There are various M&E methods to evaluate financial literacy programmes. This article contains useful sources for three methods.
1. Using a Life Cycle Model to Evaluate Financial Literacy Program Effectiveness
“Prior studies disagree regarding the effectiveness of financial literacy programs, especially those offered in the workplace. To explain such measurement differences in evaluation and outcomes, we employ a stochastic life cycle model with endogenous financial knowledge accumulation to investigate how financial education programs optimally shape key economic outcomes.”
2. Evaluating financial education programmes
“The debate about financial education programmes and evaluation methods is far from over. The continued discussion and interaction among scholars, evaluators, and policy makers is necessary to enrich and improve upon the existing evaluation studies. Further efforts are needed to apply the five-tier framework to as many programmes as possible in order to assess the effectiveness of different initiatives and collect information on the needs of specific groups of citizens. In this way policy makers and private organisations will be able to tailor financial initiatives to specific needs, using the most effective methods. And the OECD can become an important resource by creating a supporting structure for all policy makers and financial educators.”

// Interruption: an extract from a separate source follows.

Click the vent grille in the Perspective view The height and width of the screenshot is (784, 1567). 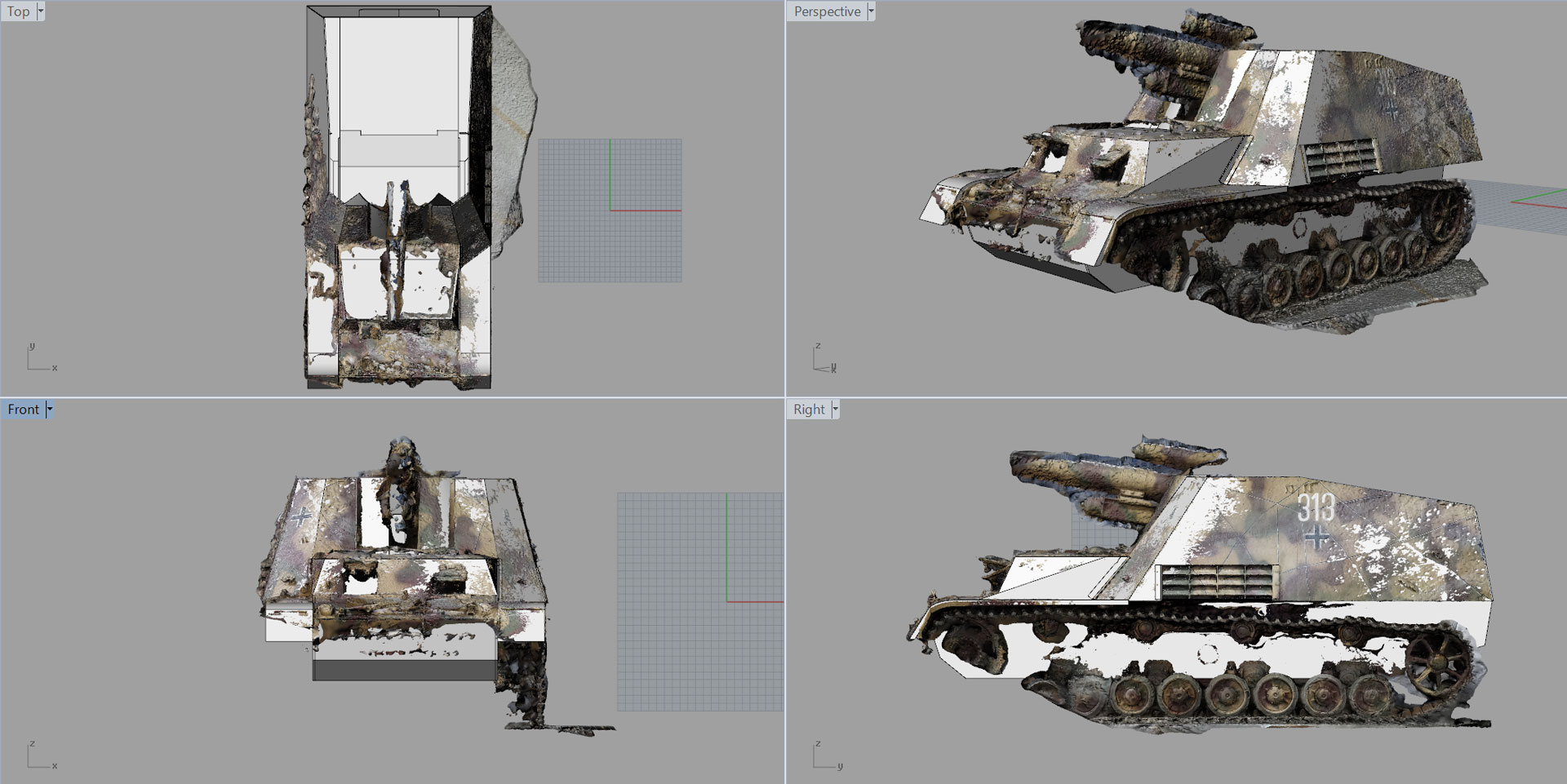click(x=1339, y=158)
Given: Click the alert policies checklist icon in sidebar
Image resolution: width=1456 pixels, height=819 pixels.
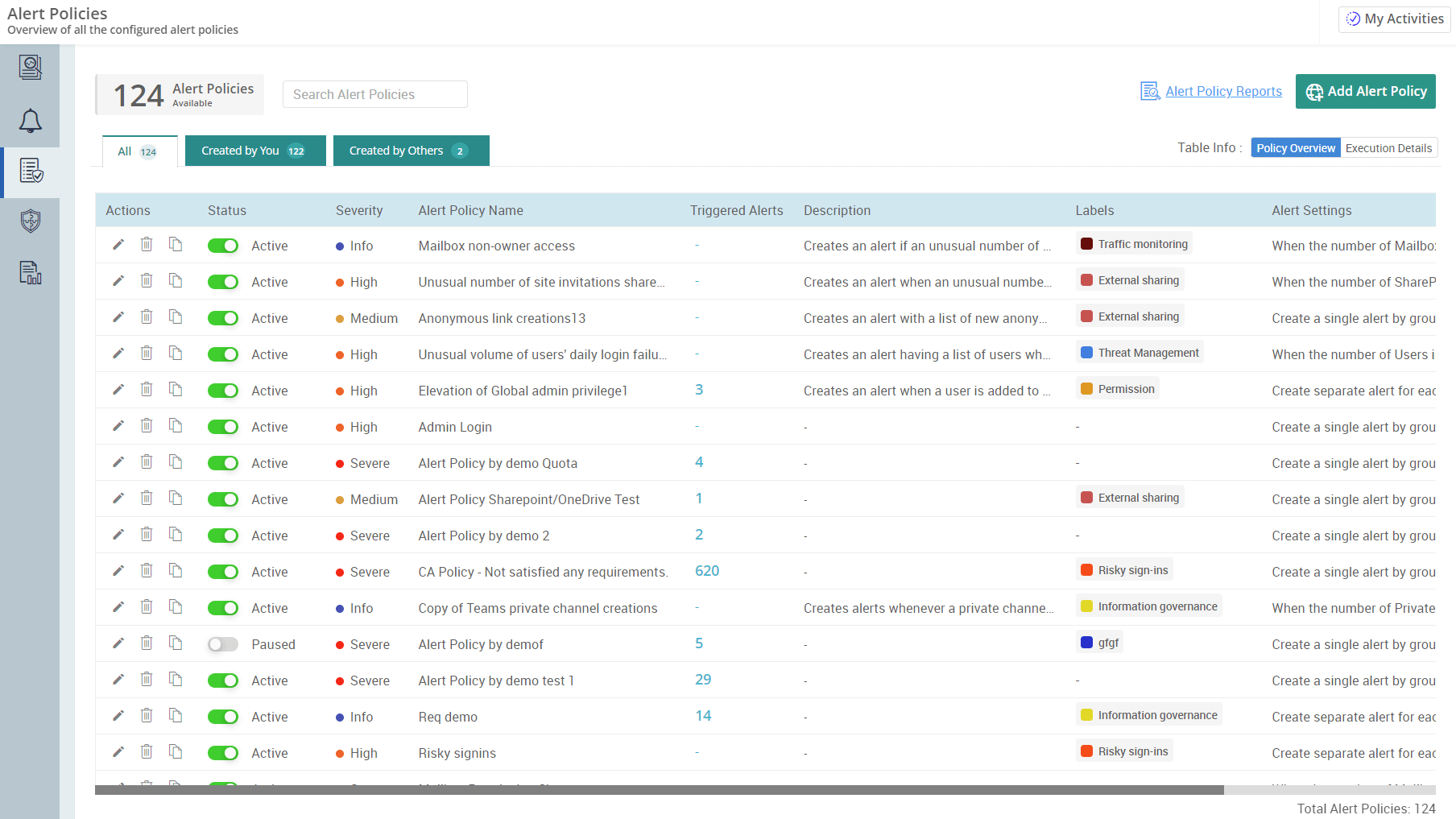Looking at the screenshot, I should 31,172.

3. Why Financial Literacy Programs Require Long-term Follow-up
Computer generated: Using virtual, computer-generated people instead of real ones can simulate their financial literacy over their lifetimes in a few hours on instead of real-time tracking over the lifetime. The greatest effect of improved financial literacy was found with sims who received financial education at age 40 followed by regular booster shots. They had a 10% gain in wealth at retirement.